El sol de Cali cae como un castigo sobre las calles, derritiendo los adoquines y la paciencia. Los muchachos del grupo de teatro callejero "El Alarido" se reúnen en una esquina del barrio obrero. Llevan las manos manchadas de pintura y las mochilas llenas de máscaras hechas con papel maché. En la pared de enfrente, una consigna pintada a toda prisa: "El teatro es arma, la calle es trinchera".

 

La idea había nacido entre risas y rabias. Fue Jorge Marcos Zambrano, el poeta de los arrabales, quien les había susurrado al oído que las palabras podían más que las balas. Había caído en una redada, dejando su nombre flotando como una bandera clandestina. "Hagan ruido por mí", les había dicho antes de desaparecer. Y eso hicieron.

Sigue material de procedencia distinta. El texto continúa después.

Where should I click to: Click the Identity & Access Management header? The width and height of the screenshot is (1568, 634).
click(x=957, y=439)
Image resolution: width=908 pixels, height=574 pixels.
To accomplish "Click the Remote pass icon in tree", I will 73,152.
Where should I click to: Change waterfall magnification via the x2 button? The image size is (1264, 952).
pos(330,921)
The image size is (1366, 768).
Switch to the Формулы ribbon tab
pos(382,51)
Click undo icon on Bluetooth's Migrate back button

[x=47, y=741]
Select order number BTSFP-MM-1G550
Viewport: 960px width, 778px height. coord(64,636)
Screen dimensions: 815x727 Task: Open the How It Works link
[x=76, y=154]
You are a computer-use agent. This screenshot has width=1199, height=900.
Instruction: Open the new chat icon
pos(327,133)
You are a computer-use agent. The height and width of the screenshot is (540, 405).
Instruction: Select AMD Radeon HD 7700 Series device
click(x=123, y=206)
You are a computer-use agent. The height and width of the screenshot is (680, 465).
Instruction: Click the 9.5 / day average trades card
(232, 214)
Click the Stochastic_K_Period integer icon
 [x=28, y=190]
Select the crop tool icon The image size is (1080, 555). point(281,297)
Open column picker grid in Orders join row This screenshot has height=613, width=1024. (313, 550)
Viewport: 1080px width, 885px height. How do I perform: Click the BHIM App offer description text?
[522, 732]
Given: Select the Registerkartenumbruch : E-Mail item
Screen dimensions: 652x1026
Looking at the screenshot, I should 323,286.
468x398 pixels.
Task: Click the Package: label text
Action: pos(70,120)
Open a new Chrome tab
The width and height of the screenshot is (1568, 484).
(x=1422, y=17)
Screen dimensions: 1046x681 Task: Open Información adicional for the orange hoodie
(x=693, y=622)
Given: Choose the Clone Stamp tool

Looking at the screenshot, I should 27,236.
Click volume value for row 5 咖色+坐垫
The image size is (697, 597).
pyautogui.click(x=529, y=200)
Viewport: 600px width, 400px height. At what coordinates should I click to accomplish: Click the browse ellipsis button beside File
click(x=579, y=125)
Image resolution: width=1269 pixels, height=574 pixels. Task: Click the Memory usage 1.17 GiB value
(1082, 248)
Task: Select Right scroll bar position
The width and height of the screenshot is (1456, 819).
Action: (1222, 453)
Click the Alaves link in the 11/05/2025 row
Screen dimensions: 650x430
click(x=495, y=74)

Cada escena, cada grito, era un eco de su voz.

 

—Hoy toca en el parque del barrio El Naranjal —dice Lucía, la actriz de ojos encendidos, mientras se ajusta la falda raída. —La policía anda jodiendo por ahí, pero qué importa. ¿Vamos a parar?

 

—¡Ni mierda! —responde Julián, el tipo que siempre cargaba con un megáfono y un libro de Brecht bajo el brazo. —Si no salimos, ¿qué nos queda?

 

El parque está lleno de niños descalzos y viejos que se esconden del calor bajo los árboles. Los actores montan su escenario improvisado, un tablado de madera que cruje con cada paso. El primer acto comienza con un monólogo que Julián declama como si la vida le fuera en ello:

 

—¿Quién teme al pueblo cuando el pueblo es teatro?

 

La gente se acerca. Algunos se ríen, otros murmuran. De fondo, un par de tombos patrullan en moto, pero los ignoran. Por ahora. La obra avanza entre denuncias, carcajadas y canciones, y cuando termina, Lucía toma el megáfono:

 

—Esto no es solo teatro. Es una invitación. Organizarnos es la única salida. Vengan, junten fuerzas. Por Jorge Marcos, por nosotros, por ustedes.

 

Aquella noche, en un rincón oscuro del barrio, los jóvenes se reúnen en un salón comunitario. Hay café aguado y pan duro, pero también hay fuego. Grupos de estudio, talleres de teatro, y, entre todo eso, el murmullo constante del M-19 que se mueve entre los callejones.

 

El legado de Jorge Marcos Zambrano está vivo en cada uno de ellos. Su nombre es un conjuro, un grito de resistencia que no se calla. Mientras los muchachos pintan pancartas y escriben nuevas escenas, afuera las patrullas pasan una y otra vez. Pero en sus corazones, late la certeza de que no hay Estatuto de Seguridad que pueda sofocar la llama del arte y la rebeldía.

 

Cuando el sol vuelve a salir sobre Cali, el grupo está listo para otro día de lucha. Porque en esas calles ardientes, donde la vida se juega a cada instante, el teatro no es solo un escape: es el único camino posible hacia la libertad.